ABSTRACT

Theatre and society in South Africa at the end of the twentieth century are not yet post-apartheid but rather tentatively post-anti-apartheid. This interregnum properly began not with the election in 1994 but with Mandela’s liberation in 1990 and may end with his retirement in 1999. It has been shaped by the sense, shared by Mandela and his generation of international activists, of history as well as the problems of redress and reconciliation, reconstruction and development, which demand an eye on the past as well as the future. Leaving summations to those writing in the next millennium, this chapter will explore plays and performances that grapple with the difficulties of transformation and that redefine the form, content, and/or institutional framework of theatre. This redefinition has not taken place at all levels at once and is unlikely to produce an orderly master-narrative of the new South Africa.
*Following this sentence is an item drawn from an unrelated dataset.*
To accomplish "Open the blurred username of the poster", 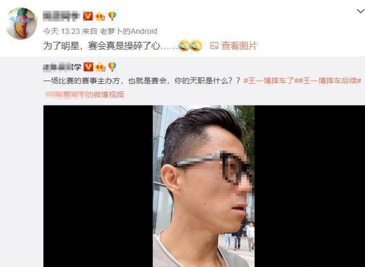I will 61,16.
Instead, an account of theatre practice in the 1990s should include practices ranging from the internationally inspired and acclaimed Faustus in Africa (1995) and other collaborations between Handspring Puppets and

director/designer/animator William Kentridge, to the functional skits performed in clinics, schools, and bus depots by health workers or voter organizers as well as by trained actors, to the role-playing at the heart of Heart to Heart (1991-96), a graphic romance-in-progress, many of which have originated outside the usual theatre venues or outside theatres altogether.